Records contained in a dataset

__________

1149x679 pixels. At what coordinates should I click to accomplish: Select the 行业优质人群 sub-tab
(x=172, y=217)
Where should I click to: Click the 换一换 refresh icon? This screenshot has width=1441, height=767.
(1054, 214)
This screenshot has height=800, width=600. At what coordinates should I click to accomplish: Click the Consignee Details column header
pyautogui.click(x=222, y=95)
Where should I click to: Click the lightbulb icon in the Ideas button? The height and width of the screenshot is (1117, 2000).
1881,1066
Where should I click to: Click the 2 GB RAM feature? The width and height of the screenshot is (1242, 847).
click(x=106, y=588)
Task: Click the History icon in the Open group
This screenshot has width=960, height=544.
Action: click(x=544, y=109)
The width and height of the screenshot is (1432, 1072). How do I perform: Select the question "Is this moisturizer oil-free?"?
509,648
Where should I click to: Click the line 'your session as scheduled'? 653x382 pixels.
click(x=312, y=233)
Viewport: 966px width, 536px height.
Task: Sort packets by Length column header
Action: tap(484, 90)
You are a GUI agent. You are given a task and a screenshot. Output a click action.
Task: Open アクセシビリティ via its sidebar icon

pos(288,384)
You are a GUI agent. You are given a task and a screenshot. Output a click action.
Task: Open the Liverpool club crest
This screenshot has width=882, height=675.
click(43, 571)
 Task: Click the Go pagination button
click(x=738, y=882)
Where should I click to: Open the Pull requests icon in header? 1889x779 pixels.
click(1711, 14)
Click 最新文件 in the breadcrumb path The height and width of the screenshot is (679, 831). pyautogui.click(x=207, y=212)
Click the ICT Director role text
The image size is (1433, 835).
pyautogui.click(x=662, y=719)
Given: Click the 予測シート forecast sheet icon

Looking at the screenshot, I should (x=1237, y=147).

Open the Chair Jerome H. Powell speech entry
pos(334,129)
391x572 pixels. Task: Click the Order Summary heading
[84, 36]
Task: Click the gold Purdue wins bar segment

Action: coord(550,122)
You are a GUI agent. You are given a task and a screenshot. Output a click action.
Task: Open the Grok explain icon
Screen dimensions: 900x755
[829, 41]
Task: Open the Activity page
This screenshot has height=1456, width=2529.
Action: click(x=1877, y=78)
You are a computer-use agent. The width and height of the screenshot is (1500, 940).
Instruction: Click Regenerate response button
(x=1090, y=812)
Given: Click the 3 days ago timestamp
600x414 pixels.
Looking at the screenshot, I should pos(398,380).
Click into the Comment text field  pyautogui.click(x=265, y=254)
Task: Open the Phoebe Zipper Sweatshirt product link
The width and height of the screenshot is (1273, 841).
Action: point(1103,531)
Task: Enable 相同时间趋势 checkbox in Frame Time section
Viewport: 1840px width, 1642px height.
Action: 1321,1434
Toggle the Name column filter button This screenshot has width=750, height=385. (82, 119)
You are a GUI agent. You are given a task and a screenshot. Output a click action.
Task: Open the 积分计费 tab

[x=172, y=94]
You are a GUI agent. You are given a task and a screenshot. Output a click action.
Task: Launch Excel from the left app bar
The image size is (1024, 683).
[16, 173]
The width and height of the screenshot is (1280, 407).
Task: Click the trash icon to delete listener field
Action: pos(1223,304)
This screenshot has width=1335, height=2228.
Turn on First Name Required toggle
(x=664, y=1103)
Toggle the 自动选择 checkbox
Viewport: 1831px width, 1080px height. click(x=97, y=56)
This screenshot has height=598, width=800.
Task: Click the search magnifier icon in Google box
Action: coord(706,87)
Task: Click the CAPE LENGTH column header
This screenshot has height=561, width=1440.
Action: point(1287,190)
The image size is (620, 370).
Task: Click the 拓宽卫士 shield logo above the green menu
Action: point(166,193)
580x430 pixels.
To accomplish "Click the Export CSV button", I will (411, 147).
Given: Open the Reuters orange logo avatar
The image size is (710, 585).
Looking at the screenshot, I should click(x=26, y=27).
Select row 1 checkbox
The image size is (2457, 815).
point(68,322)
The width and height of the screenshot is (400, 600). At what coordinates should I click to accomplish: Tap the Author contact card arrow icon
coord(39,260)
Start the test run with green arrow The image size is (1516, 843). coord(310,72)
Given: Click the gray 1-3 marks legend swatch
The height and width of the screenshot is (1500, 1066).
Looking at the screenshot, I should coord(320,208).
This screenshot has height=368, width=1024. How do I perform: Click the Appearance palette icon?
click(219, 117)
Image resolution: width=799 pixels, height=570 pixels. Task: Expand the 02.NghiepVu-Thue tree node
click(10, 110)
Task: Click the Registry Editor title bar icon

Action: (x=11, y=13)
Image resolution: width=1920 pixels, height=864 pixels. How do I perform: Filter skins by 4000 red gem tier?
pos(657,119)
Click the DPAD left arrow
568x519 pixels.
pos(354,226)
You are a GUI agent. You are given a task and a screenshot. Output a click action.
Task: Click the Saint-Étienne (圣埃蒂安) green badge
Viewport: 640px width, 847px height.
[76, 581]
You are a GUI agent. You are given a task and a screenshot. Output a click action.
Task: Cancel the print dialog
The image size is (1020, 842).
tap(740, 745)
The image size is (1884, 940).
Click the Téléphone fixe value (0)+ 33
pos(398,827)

__________

• What the exercise asks: Each line above with the string "left" should be reported in full.

• Solution for this problem:
Task: Launch Excel from the left app bar
Click the DPAD left arrow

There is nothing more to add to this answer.